Girl, 4, stops breathing after being bitten twice by deadly snake
A desperate rescue mission was sparked after a four-year-old Perth girl was bitten twice by a deadly snake and stopped breathing.
The brown snake struck Emilia Barnard in the sand dunes on the first day of a family holiday to Coral Bay, in Western Australia.
“I saw something slither,” Emilia recalled.
Her parents were just a few steps behind when their four-year-old started screaming.
“We just picked her up and ran,” Emilia’s mother Kari recalled.
Kari and David took their little girl to the Coral Bay nursing station.
Nurses worked to keep Emilia alive under the direction of a doctor who dialled in via Telelink from Perth.
“She could have died.
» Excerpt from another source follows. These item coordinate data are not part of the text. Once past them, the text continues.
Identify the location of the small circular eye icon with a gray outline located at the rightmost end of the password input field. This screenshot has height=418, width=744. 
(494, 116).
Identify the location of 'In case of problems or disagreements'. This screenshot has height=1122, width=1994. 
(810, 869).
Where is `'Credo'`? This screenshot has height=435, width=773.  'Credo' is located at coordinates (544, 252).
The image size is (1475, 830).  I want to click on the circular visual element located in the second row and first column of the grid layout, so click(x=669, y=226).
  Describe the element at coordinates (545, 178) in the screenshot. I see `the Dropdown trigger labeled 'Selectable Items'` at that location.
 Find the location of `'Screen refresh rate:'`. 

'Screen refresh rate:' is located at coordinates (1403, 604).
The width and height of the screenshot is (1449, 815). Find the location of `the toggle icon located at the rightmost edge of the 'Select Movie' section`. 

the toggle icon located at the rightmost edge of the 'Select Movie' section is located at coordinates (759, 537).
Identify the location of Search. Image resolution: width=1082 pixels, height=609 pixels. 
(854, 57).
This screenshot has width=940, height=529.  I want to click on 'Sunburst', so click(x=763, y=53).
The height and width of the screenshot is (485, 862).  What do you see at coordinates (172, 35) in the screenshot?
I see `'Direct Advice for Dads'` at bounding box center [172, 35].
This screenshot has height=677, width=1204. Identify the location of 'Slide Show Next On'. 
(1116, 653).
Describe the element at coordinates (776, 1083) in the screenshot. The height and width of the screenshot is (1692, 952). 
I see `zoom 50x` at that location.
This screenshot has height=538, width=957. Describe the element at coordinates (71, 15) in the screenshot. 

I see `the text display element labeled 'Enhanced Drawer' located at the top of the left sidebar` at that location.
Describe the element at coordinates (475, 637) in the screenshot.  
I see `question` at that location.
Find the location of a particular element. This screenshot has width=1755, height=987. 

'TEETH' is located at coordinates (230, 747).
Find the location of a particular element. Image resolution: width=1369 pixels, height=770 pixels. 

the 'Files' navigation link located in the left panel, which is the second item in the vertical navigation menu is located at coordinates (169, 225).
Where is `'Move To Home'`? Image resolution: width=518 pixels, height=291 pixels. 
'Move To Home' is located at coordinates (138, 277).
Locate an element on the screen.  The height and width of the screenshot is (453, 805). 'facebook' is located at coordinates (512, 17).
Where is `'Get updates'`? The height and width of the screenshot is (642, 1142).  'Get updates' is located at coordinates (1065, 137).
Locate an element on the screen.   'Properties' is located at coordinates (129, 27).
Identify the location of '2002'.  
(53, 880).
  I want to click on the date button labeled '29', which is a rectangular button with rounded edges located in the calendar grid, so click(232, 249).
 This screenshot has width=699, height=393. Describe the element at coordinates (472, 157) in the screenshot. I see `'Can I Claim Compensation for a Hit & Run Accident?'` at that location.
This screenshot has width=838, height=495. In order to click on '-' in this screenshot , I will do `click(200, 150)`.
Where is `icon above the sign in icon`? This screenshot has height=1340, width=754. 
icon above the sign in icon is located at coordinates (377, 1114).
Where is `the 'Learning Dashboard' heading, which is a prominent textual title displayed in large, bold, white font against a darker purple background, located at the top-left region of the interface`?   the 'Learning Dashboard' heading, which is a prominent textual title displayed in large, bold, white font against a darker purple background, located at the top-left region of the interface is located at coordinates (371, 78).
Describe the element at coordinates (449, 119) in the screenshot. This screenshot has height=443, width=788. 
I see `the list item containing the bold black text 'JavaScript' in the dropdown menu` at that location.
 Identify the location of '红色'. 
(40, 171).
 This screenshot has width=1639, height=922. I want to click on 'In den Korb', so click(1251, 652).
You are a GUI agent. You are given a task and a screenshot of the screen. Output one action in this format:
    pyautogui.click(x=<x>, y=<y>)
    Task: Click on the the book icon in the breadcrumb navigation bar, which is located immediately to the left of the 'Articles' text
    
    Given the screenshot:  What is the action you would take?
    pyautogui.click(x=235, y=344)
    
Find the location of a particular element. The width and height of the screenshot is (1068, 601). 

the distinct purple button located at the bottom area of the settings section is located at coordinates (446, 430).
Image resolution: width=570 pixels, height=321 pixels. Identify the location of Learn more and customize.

She was close to being dead,” Doctor Peter Lehman, from Emergency Telehealth Service told 7 News.
The anti-venom needed to save the four-year-old was a three hour flight away.
But she had professional help and a lot of love on her side.
When The Royal Flying Doctors Service arrived there was more trouble, as they raced against a huge sandstorm that would close the airstrip.
Eventually Emilia was on the plane, but David had no idea if his daughter was still alive.
“It only fits one parent in the plane and I didn’t know whether I wasn’t going to see them again, or her again,” he said.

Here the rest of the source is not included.